1.粪脂定性检查 其方法为在第一张玻片上先加两滴水和两滴75%乙醇,再加两滴苏丹Ⅲ。然后在镜下观察,若出现澄色中性脂肪小球,即为甘油三酯,提示胰腺功能不全。在第二张玻片上加数滴36%乙醇,再加数滴苏丹Ⅲ,然后将玻片加热至煮沸。若在显微镜下出现澄色小球或针状结晶,即为脂肪酸,提示小肠疾病。

2.血清胡萝卜素测定 正常值为>0.06 mg/dl,小肠吸收不良时明显降低,胰原性消化不良者可正常或轻度降低。

3.尿液D-木糖试验 可鉴别由小肠疾患和胰腺外分泌功能不全引起的吸收不良。木糖口服后经空肠吸收,在体内不被代谢而由肾脏排出。患者口服木糖5g后测定5h尿液中排出量,若<1.0g为肯定异常,提示小肠吸收不良,但肾功能不全和胃排空延缓者可有异常。

4.维生素B12吸收试验 维生素B12吸收的主要部位在回肠末端,吸收过程需要内因子和胰蛋白酶参与。该试验是口服用57Co和58co标记的维生素B12胶囊各1粒,前者所标记的是已与内因子结合的维生素B12,后者所标记的是无内因子的维生素B12。同时肌注无标记的维生素B12 1mg使肝内库存饱和。正常人24h尿中排出放射性维生素B12量为摄入量的8%以上。若排出量小于8%,提示回肠远端病变、恶性贫血和小肠细菌过度生长。为鉴别恶性贫血,可在重复上述试验的同时口服内因子50mg,此时恶性贫血者24h尿内排出放射性B12可恢复正常。为鉴别小肠细菌过度生长,可予口服甲硝唑1周,然后再做上述实验,24h尿内排出放射性B12就可恢复正常。

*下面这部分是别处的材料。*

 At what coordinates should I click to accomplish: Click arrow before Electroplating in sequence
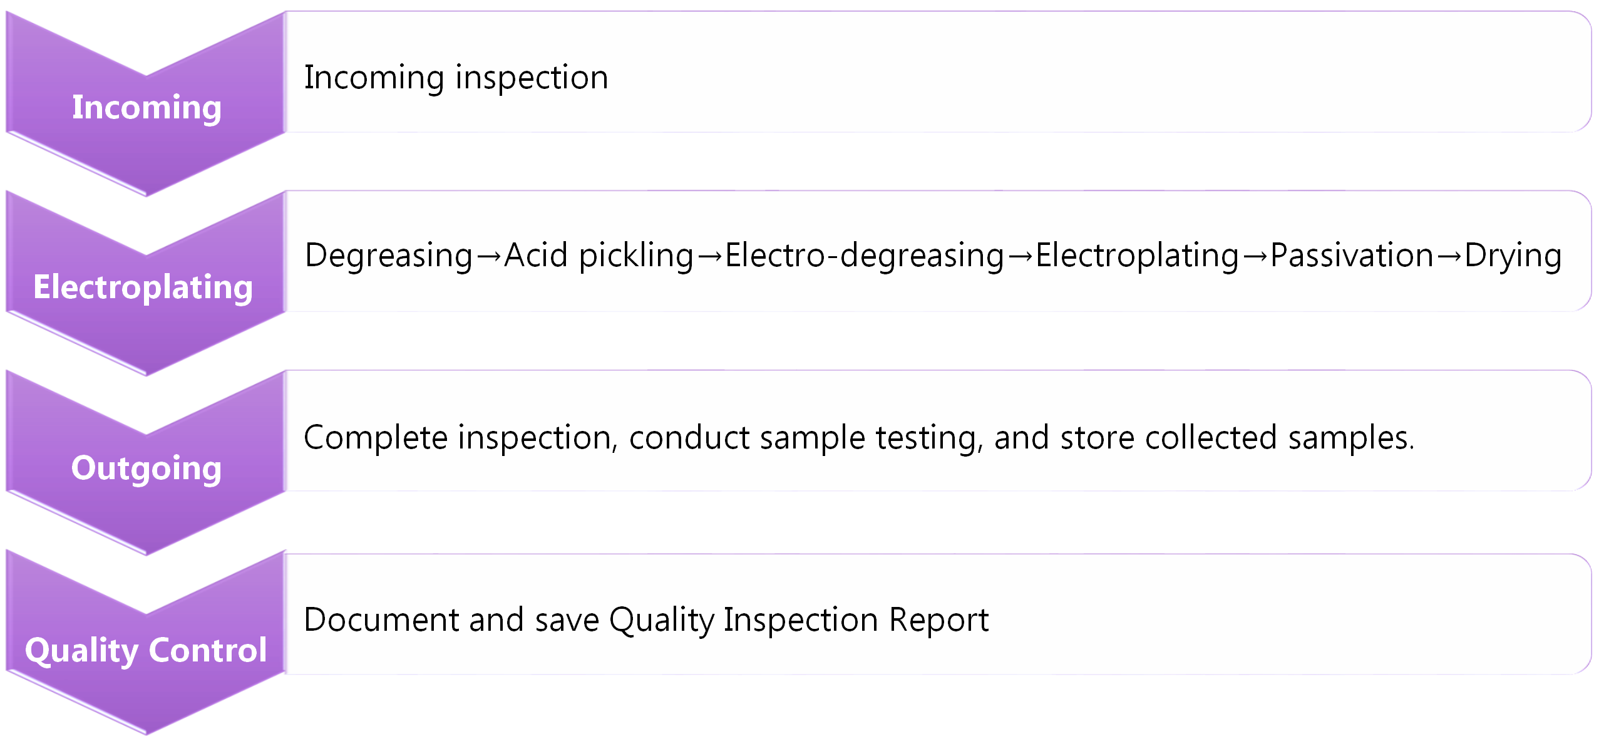tap(1020, 256)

5.14C-甘氨胆酸呼气试验 正常入口服14C-甘氨胆酸后,绝大部分在回肠末端吸收,经肠肝循环再排入胆道,仅有很少部分排入结肠,其中一部分从粪便排除,另一部分被结肠菌群代谢,产生14CO2,通过肺呼出。在回肠末端病变或切除术后,胆盐肠肝循环受损,较大量的甘氨胆酸小被吸收而到达结肠,呼气中14CO2和粪中14C均增加。小肠细菌过度生长者,14C-甘氨胆酸在小肠内被细菌分解,呼气中14CO2和粪中14C也会增加,可达正常值的10倍。本方法敏感性好,但特异性不强,不易鉴别回肠末端病变抑或是小肠细菌过度生长。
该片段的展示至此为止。